As Pathfinder and his military friend descended the hill to the shore of the lake, the discourse did not flag. The latter continued to persuade the former that his diffidence alone prevented complete success with Mabel, and that he had only to persevere in order to prevail. Pathfinder was much too modest by nature, and had been too plainly, though so delicately, discouraged in the recent interview to believe all he heard; still the father used so many arguments which seemed plausible, and it was so grateful to fancy that the daughter might yet be his, that the reader is not to be surprised when he is told that this unsophisticated being did not view Mabel's recent conduct in precisely the light in which he may be inclined to view it himself. He did not credit all that the Sergeant told him, it is true; but he began to think virgin coyness and ignorance of her own feelings might have induced Mabel to use the language she had.
“The Quartermaster is no favorite,” said Pathfinder in answer to one of his companion's remarks. “Mabel will never look on him as more than one who has had four or five wives already.”

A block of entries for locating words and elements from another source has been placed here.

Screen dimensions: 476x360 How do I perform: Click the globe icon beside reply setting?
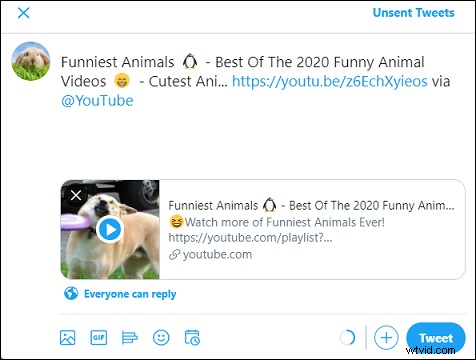(71, 294)
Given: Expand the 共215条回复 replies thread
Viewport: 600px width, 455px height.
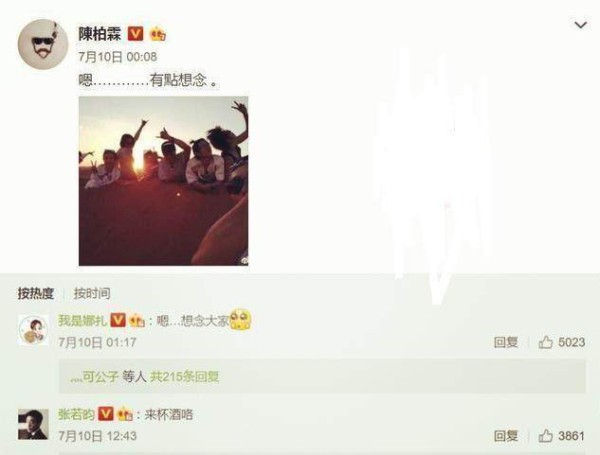Looking at the screenshot, I should tap(184, 377).
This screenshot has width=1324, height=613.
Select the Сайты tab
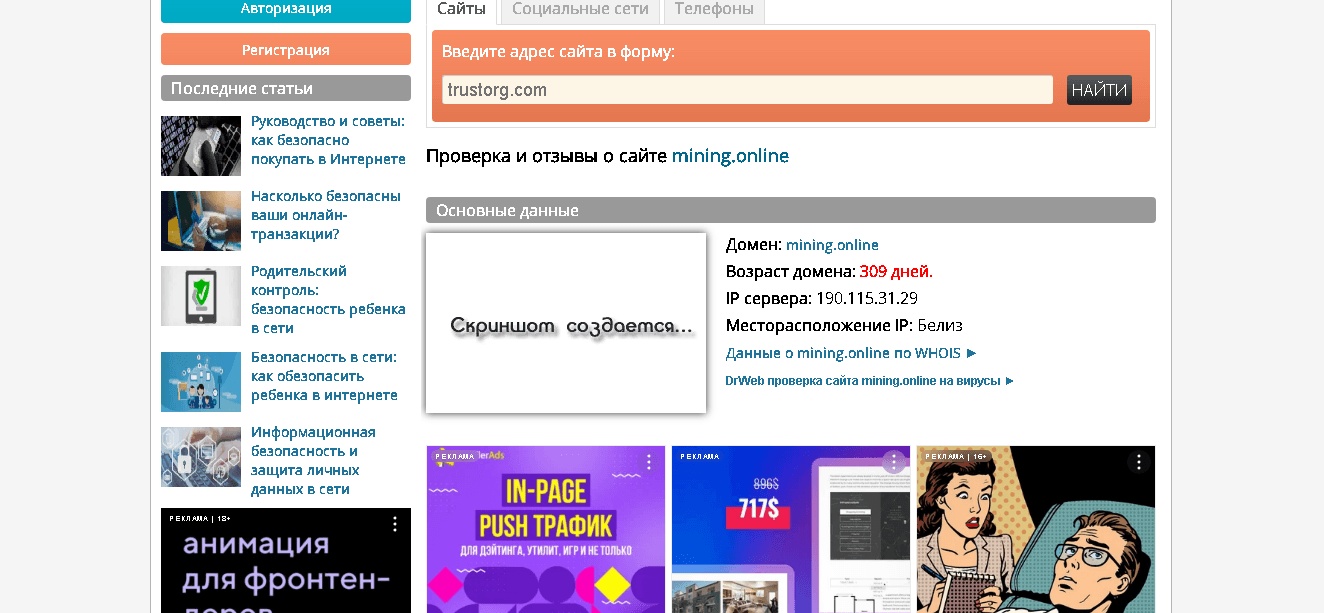tap(460, 7)
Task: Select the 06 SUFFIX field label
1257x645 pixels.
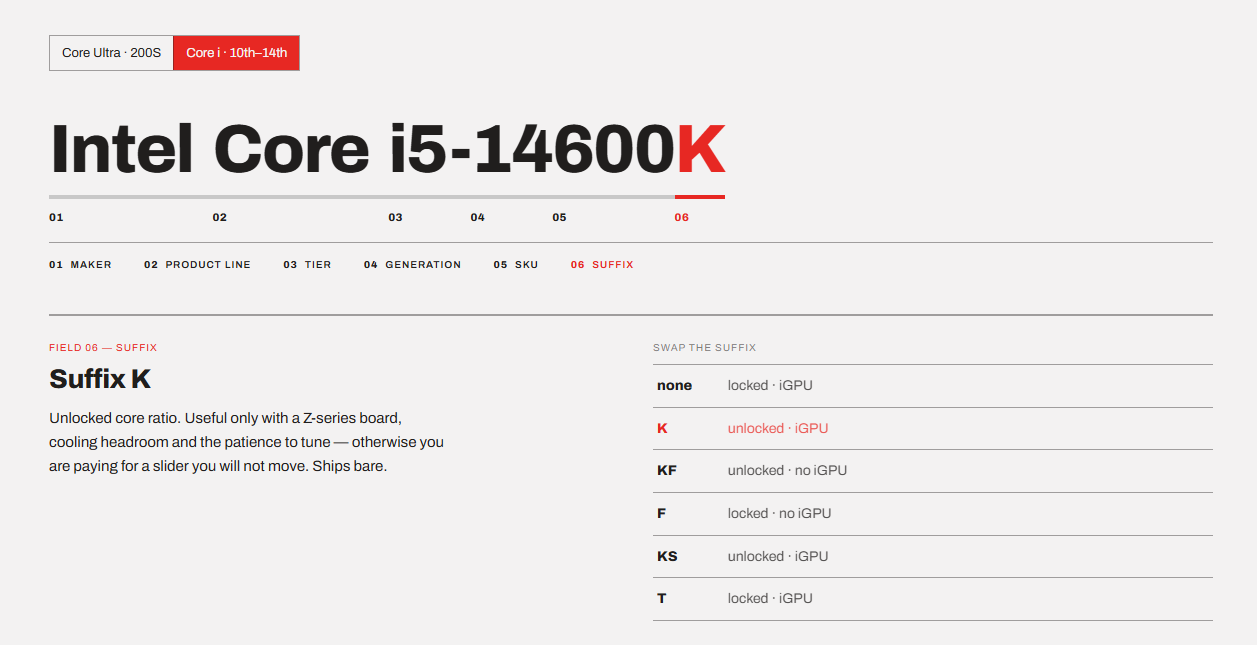Action: (x=602, y=265)
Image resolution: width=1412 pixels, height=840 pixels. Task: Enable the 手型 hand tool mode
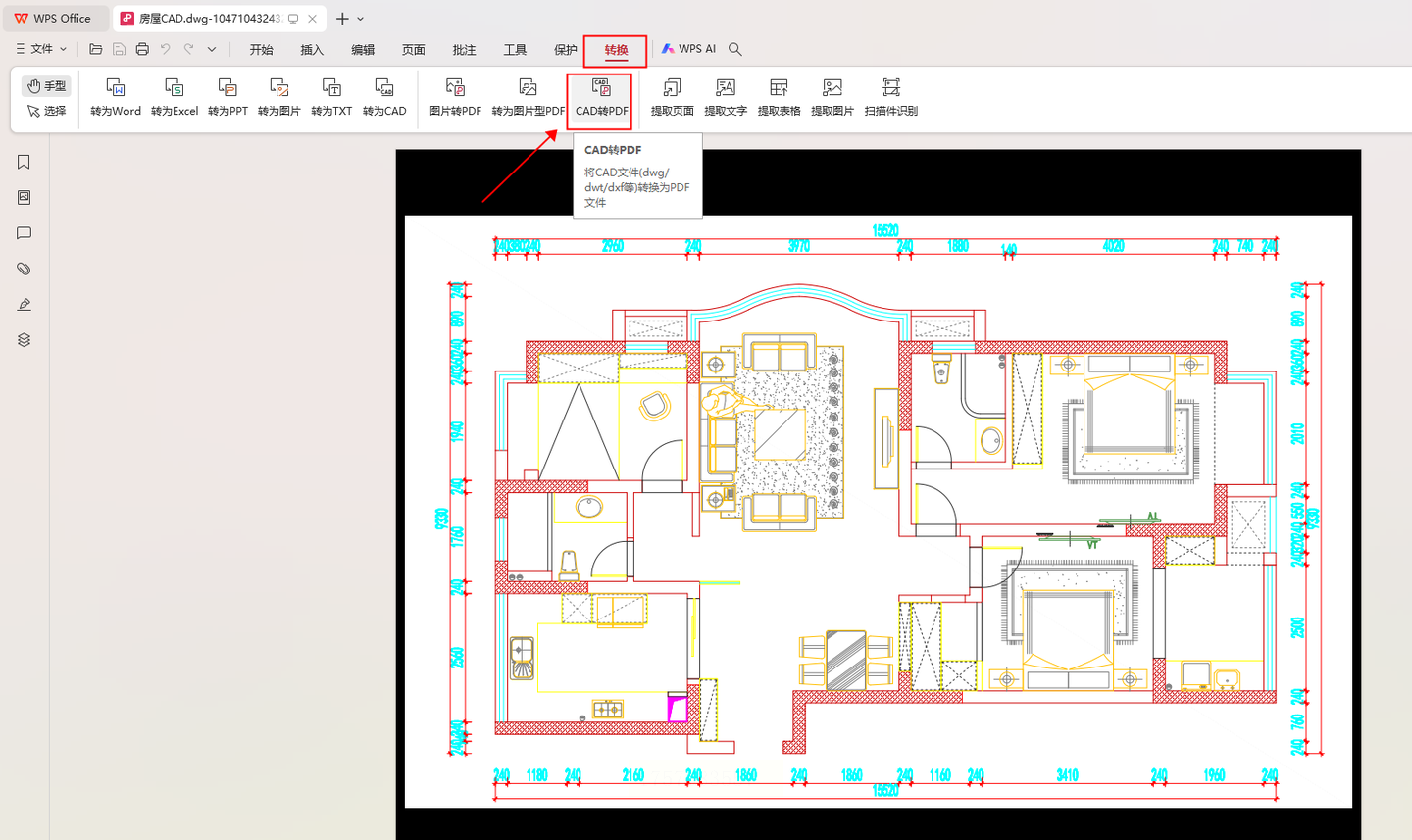(x=46, y=86)
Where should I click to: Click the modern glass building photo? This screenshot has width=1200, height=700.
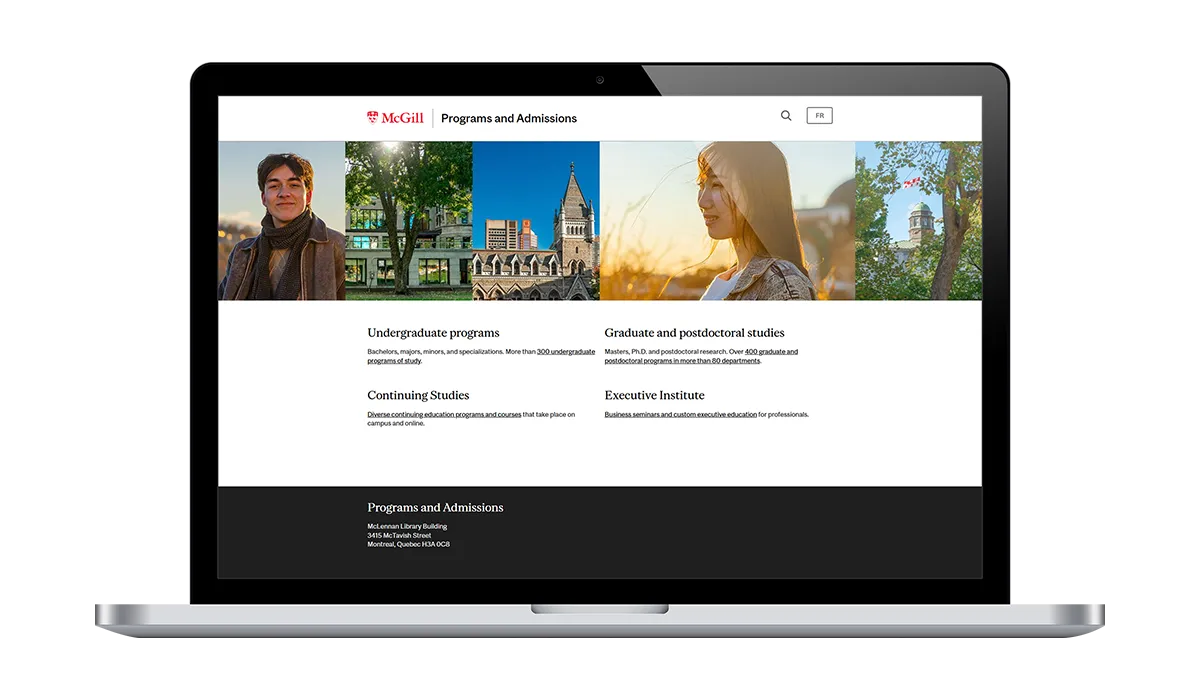coord(408,221)
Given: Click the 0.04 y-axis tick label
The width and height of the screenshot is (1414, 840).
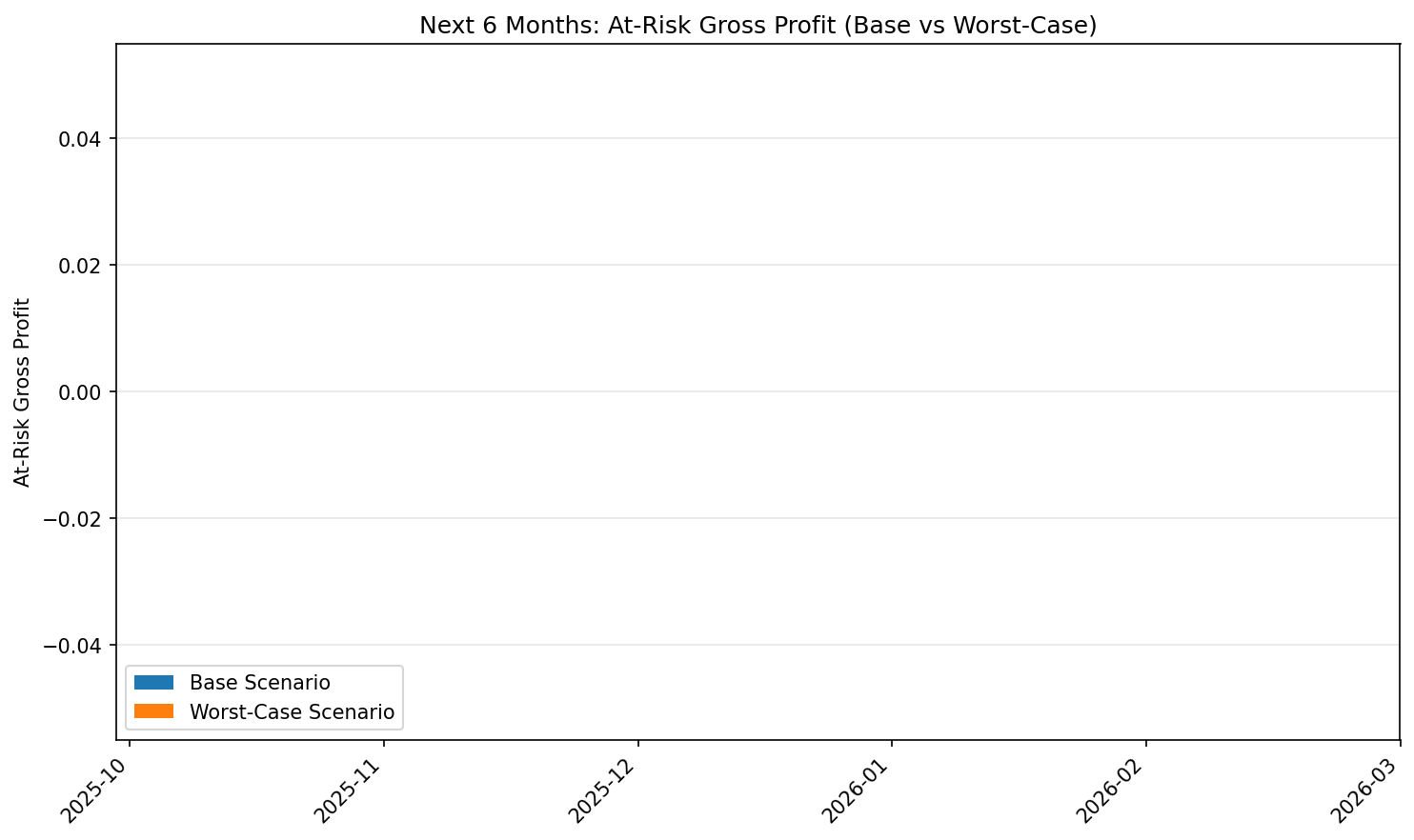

“Which is more than his share. A man may marry twice without offence to good morals and decency, I allow! but four times is an aggravation.”
“I should think even marrying once what Master Cap calls a circumstance,” put in Pathfinder, laughing in his quiet way, for by this time his spirits had recovered some of their buoyancy.
“It is, indeed, my friend, and a most solemn circumstance too. If it were not that Mabel is to be your wife, I would advise you to remain single. But here is the girl herself, and discretion is the word.”
“Ah's me, Sergeant, I fear you are mistaken!”